Residents look through debris after Hurricane Dorian hit Grand Bahama Island on September 4. Photo credit: Reuters/Joe Skipper.
MARSH HARBOUR, The Bahamas--Survivors of Hurricane Dorian on Wednesday picked through the wreckage of homes ripped open by fierce winds, struggled to fuel generators and queued for food after one of the most powerful Caribbean storms on record devastated parts of the Bahamas.
The most damaging storm ever to strike the island nation, Dorian killed at least seven people, but the scope of the destruction and a humanitarian crisis was still coming into focus as aerial video of the Abaco Islands in the northern Bahamas showed wide devastation.
In the United States, South Carolina was preparing on Wednesday for a record storm surge and major flooding when Dorian hits the coast today, Thursday, or Friday.

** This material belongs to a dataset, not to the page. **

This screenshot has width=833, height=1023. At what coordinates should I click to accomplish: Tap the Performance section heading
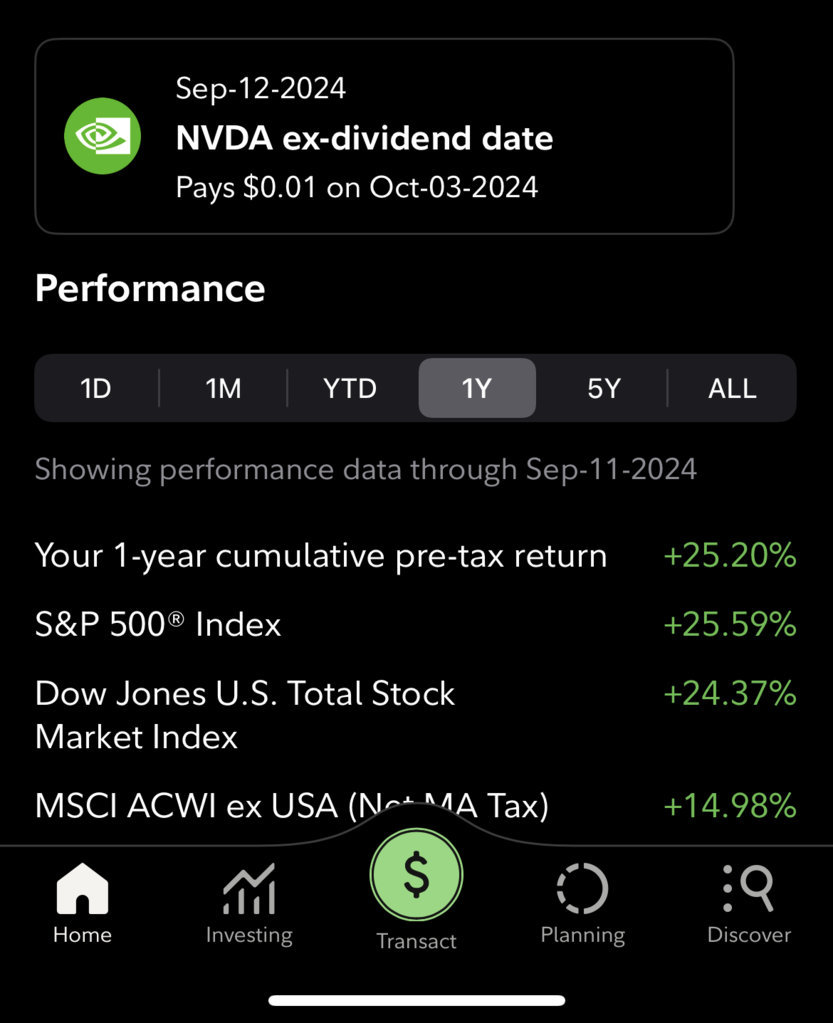point(150,288)
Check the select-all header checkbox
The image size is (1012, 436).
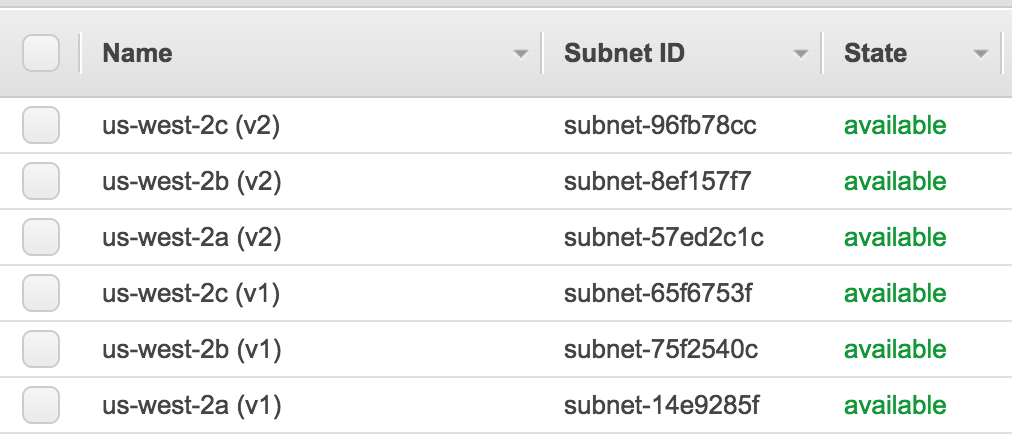tap(41, 53)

Dozens of people in the Bahamas took to Facebook to search for missing loved ones, and aid agencies estimated that tens of thousands of people out of the Bahamas population of 400,000 would need food and other support.
“We are in the midst of one of the greatest national crises in our country’s history,” Bahamas Prime Minister Hubert Minnis told a news conference. “We can expect more deaths to be recorded. This is just preliminary information.”
LaQuez Williams, pastor at Jubilee Cathedral in Grand Bahama, opened the church as a shelter for about 150 people. As the storm ground on, Williams said that from the higher ground of the church he could see people on their rooftops seeking refuge.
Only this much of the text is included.